We reported details concerning Valve’s Steam Machines beta program just over a week ago. The company detailed, in its initial reveal, that 300 prototype Steam Machines were to be offered for free, more-or-less at random, to Steam Community members. The people who were chosen testers would report back on their gaming experiences. Following this testing and based upon feedback a range of third party Steam Machines are to be launched early next year.
Nvidia and Intel guts
Now Valve has revealed the hardware specs of the 300 tests systems it is supplying to community members. Everyone doesn’t get a standard system, there is a range, a hotchpotch of system specs that will be proliferated among beta testers:
- GPU: some units with NVidia Titan, some GTX780, some GTX760, and some GTX660
- CPU: some boxes with Intel i7-4770, some i5-4570, and some i3
- RAM: 16GB DDR3-1600 (CPU), 3GB GDDR5 (GPU)
- Storage: 1TB/8GB Hybrid SSHD
- Power Supply: Internal 450w 80Plus Gold
- Dimensions: approx. 12 x 12.4 x 2.9 in high
Valve explains the hardware choices built into the first Steam Machine design on its blog as follows “The prototype machine is a high-end, high-performance box, built out of off-the-shelf PC parts. It is also fully upgradable, allowing any user to swap out the GPU, hard drive, CPU, even the motherboard if you really want to. Apart from the custom enclosure, anyone can go and build exactly the same machine by shopping for components and assembling it themselves. And we expect that at least a few people will do just that. (We'll also share the source CAD files for our enclosure, in case people want to replicate it as well.)”
Gaming pizza box
In the spec list, above, you can see a lot of hardware variables but also some constant elements to the systems such as; RAM, storage, power supply and importantly (for a living room machine) the dimensions. The roughly 12-inch square and 3-inch high PC is comparable to a couple of supermarket pizzas stacked together. For more cultured readers, who may have never tried supermarket pizza, the prototype Steam Machine is roughly the same size as Herbert von Karajan’s Beethoven: 9 Symphonies LP box set.
At this time Valve isn’t going to publish any pictures of these first Steam Machines “just because they're not finished enough.” Also, as a prototype, the design is definitely going to change somewhat before market readiness.

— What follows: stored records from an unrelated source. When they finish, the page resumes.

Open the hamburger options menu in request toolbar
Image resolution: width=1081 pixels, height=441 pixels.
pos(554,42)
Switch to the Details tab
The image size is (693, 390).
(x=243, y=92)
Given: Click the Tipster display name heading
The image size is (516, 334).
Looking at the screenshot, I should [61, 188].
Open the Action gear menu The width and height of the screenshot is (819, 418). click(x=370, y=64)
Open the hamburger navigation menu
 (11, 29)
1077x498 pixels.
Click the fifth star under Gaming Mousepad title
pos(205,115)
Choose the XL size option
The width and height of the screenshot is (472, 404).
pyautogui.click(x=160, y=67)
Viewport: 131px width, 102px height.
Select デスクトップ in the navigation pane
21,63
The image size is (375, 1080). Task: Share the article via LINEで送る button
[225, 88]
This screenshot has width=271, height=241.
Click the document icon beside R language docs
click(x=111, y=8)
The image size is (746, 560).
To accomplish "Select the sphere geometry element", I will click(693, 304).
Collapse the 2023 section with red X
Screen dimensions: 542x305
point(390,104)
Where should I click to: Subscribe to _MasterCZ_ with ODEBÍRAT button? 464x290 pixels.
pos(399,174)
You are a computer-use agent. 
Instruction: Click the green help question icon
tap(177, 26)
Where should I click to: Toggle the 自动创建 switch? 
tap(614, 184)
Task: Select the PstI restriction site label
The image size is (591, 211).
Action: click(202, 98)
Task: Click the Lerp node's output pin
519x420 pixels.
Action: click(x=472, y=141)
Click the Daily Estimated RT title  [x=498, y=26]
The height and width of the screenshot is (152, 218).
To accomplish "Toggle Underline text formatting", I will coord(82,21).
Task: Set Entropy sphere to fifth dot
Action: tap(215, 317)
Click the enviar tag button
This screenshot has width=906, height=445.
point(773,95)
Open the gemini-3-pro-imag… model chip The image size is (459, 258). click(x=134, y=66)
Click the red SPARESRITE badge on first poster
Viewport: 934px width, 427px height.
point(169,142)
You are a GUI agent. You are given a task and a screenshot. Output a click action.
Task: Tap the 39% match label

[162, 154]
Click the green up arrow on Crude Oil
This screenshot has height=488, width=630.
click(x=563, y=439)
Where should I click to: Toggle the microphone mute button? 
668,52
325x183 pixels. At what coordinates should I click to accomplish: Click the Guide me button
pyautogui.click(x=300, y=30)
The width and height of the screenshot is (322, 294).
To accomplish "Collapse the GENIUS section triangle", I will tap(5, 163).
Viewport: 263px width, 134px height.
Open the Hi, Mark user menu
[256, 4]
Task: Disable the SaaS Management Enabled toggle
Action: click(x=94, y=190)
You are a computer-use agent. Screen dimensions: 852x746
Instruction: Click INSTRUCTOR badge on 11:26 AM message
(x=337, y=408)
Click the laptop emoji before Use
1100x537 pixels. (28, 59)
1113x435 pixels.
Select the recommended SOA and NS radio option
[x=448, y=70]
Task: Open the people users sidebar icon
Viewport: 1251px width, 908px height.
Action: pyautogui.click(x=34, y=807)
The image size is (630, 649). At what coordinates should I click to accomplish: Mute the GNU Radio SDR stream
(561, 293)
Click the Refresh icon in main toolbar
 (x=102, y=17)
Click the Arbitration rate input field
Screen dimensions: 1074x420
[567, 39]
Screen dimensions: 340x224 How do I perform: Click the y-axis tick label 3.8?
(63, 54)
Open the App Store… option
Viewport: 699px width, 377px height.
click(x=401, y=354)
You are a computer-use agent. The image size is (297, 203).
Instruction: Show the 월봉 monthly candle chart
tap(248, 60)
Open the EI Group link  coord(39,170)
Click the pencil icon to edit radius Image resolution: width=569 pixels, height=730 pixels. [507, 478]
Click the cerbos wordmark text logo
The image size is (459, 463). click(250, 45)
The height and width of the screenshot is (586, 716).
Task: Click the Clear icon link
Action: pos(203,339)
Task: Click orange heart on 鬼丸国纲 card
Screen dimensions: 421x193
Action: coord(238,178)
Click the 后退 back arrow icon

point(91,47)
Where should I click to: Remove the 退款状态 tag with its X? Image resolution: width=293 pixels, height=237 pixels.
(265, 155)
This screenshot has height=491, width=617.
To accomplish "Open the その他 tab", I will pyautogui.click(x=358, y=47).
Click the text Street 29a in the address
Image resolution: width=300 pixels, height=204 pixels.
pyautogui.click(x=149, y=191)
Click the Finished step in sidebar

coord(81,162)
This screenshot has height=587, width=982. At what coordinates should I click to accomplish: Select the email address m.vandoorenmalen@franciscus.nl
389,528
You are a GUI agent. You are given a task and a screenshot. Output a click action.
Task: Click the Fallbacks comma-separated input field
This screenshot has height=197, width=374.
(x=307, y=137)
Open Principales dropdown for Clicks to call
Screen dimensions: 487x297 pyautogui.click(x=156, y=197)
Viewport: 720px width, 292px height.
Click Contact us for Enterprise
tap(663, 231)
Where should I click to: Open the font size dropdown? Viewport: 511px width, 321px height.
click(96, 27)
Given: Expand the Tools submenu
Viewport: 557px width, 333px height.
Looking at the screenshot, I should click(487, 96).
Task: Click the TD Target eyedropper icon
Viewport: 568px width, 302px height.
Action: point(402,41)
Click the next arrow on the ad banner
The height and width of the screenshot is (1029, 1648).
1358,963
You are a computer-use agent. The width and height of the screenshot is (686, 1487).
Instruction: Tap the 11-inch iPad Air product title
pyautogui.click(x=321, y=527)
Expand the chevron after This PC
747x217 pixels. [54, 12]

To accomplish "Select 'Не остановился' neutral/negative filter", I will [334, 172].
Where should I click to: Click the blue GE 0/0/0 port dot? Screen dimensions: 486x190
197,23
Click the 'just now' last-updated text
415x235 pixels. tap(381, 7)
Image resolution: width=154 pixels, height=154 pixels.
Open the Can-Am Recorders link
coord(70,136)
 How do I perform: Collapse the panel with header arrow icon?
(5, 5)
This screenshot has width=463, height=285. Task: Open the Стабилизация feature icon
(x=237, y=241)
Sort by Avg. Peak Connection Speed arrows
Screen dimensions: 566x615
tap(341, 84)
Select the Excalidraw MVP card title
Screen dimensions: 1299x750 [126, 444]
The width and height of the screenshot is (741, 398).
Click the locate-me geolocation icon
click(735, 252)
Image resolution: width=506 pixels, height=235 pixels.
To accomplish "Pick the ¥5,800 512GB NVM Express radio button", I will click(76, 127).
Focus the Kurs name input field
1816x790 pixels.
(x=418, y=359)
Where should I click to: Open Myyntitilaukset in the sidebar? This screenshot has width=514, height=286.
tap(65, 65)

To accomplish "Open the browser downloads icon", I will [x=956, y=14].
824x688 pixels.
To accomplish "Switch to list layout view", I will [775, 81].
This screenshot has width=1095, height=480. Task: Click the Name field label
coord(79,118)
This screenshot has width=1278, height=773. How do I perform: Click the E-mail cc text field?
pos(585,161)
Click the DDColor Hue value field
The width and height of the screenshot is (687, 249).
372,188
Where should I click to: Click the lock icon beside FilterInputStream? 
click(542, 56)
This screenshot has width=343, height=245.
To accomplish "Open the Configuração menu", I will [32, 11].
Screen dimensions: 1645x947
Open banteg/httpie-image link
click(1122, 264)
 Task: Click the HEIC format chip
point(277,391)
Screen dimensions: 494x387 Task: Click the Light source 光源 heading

Valve concludes that these machines are “nice, and fun to play with, and will make many Steam customers happy,” but aren’t going to be replacements for current Steam user’s PC desktop machines. The aim of many a future Steam Machine, equipped with SteamOS and a Steam Controller, is “to bridge the gap into the living room without giving up their existing hardware and without spending lots of money”. That goal will be helped along by Valve’s in-home streaming technology, we are told.